研究課題
HTLV-1関連脊髄症(HAM)は、HTLV-1に感染したCD4+T細胞が増殖・活性化し、それに対する過剰な免疫応答により脊髄が傷害され発症すると考えられている。研究代表者らはこれまでに、HAM患者のHTLV-1感染CD4+T細胞がHTLV-1 Taxの作用により炎症傾向のあるヘルパーT細胞へダイナミックに形質が変化していることを報告しているが、最近、その異常なT細胞を含むHAM患者のCD4+T細胞中でヒストンメチル化酵素EZH2が過剰発現していることを見出した。そこで本研究では、HAM患者におけるEZH2の過剰発現が、遺伝子発現を制御しているヒストン修飾のエピジェネティックな変化を引き起こし、HAMに特徴的な病態を引き起こしているのではないかと考え、そのメカニズム解明とEZH2等の阻害剤のHAM治療薬としての可能性を検討することを目的とした。2023年度は、EZH2阻害剤やEZH1/2二重阻害剤が、HAMのin vitro病態モデルであるHAM患者由来末梢血単核細胞(HAM-PBMC)の自発的増殖応答に対して、どのように作用するか調べた。その結果、EZH2阻害剤はHAM-PBMCの自発的増殖応答を1μMで有意に抑制し、EZH1/2二重阻害剤はそれよりも低い濃度の0.1μMで有意に抑制した(各p<0.01,p<0.05)。EZH1/2阻害剤はKi67+CD4+T細胞及びKi67+CD8+T細胞の割合を減少させ、HAM-PBMC中のHTLV-1プロウイルス量を1μMで有意に減少させた。(p<0.05)。したがって、特にEZH1/2二重阻害剤はHAMの感染細胞を減少させ、過剰免疫応答を抑制させることが判明し、HAMの治療薬となり得る可能性が示された。
2: おおむね順調に進展している
HAM患者由来末梢血単核細胞(HAM-PBMC)は、無刺激条件下で培養を行うと自発的に増殖するという、他のPBMCにはない特徴を有する。その際、HAMの特徴である感染細胞の増加と活性化、それに対する過剰な免疫応答(主にHTLV-1特異的CD8+T細胞の増殖)を認める。このHAMのin vitro病態モデルを用いて、EZH2阻害剤(GSK126またはタゼメトスタット)とEZH1/2二重阻害剤(OR-S1またはバレメトスタット)を添加した場合に、HAMに特徴的な表現型が抑制されるかどうか検討した。その結果、EZH2阻害剤はHAM-PBMCの自発的増殖応答を1μMで有意に抑制し、EZH1/2二重阻害剤はそれよりも低い濃度の0.1μMで有意に抑制した(各p<0.01,p<0.05)。EZH1/2二重阻害剤はKi67+CD4+T細胞及びKi67+CD8+T細胞の割合を減少させ、HAM-PBMC中のHTLV-1プロウイルス量を1μMで有意に減少させた。(p<0.05)。この結果から、EZH1/2二重阻害剤はHAMの感染細胞を減少し、過剰免疫応答を抑制した。このように、ヒストンメチル化酵素阻害剤がHAMの特徴的な表現型を抑制し、HAMの治療薬となり得る可能性を明らかにすることができたため、「おおむね順調に進展している」と判断した。

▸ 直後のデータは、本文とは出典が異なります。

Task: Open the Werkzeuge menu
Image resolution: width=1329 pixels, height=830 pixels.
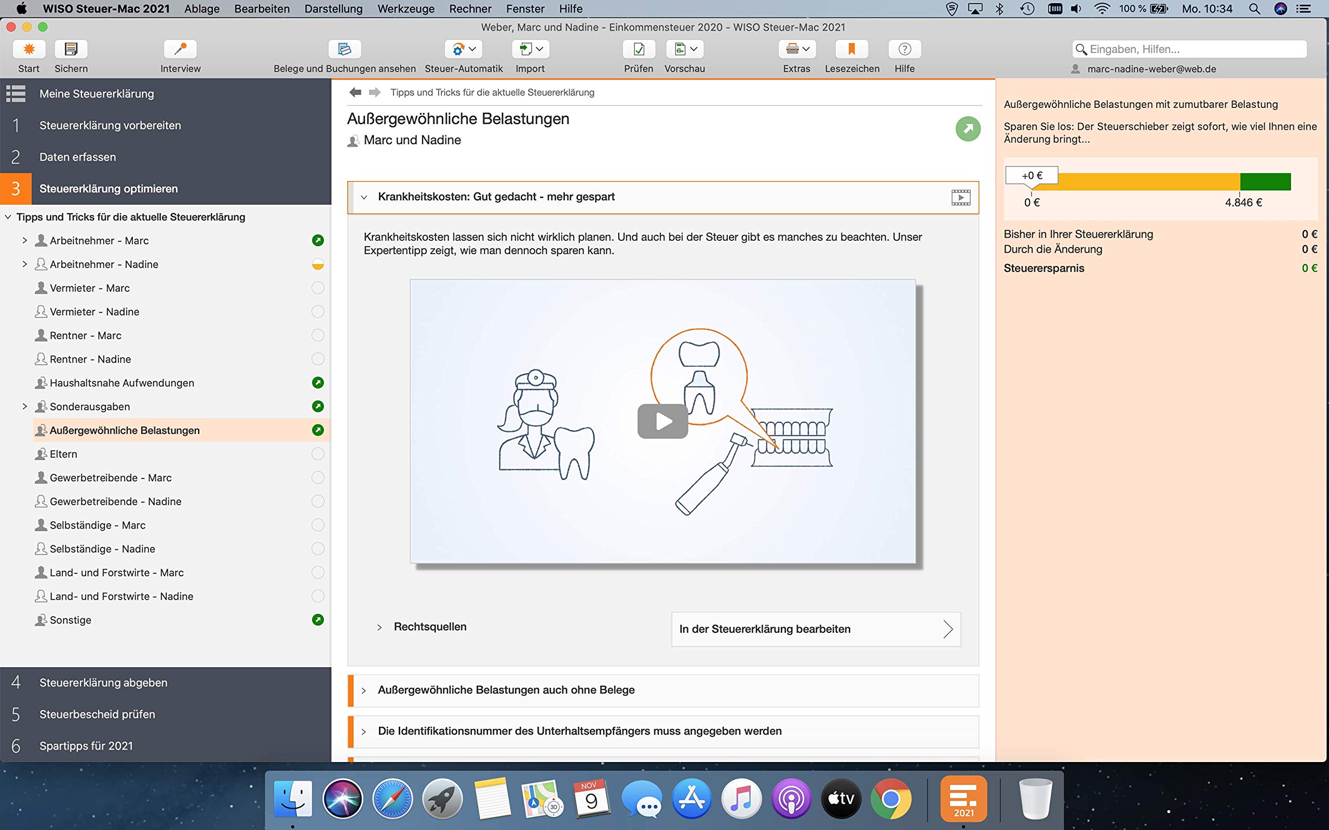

ヒストンメチル化酵素阻害剤であるEZH1/2二重阻害剤がHAMの感染細胞を減少させ、CD8+T細胞の増殖応答も抑制することが判明した。しかし、この薬剤が炎症性サイトカイン(IFN-γ, TNF-α, IL-6)および抑制性サイトカイン(IL-10)の産生に与える影響や感染細胞を減少させるメカニズムについては不明である。そのため、HAMのin vitro病態モデルを用いて、各種サイトカイン産生量をCytokine Beads Array kit(BD Biosciences社)を用いて測定し、既知の治療薬であるプレドニゾロンとの反応性を比較する。また、HAM患者の脳脊髄液から樹立したHTLV-1感染細胞株(HCT-4, HCT-5)は、Taxを恒常的に発現する均一の細胞集団である。この細胞株を用いてEZH1/2二重阻害剤が感染細胞株の増殖能に与える影響(cell counting kit-8使用)やアポトーシス誘導活性(Annexin Vと7-AADを用いたフローサイトメトリー解析)を調べる予定である。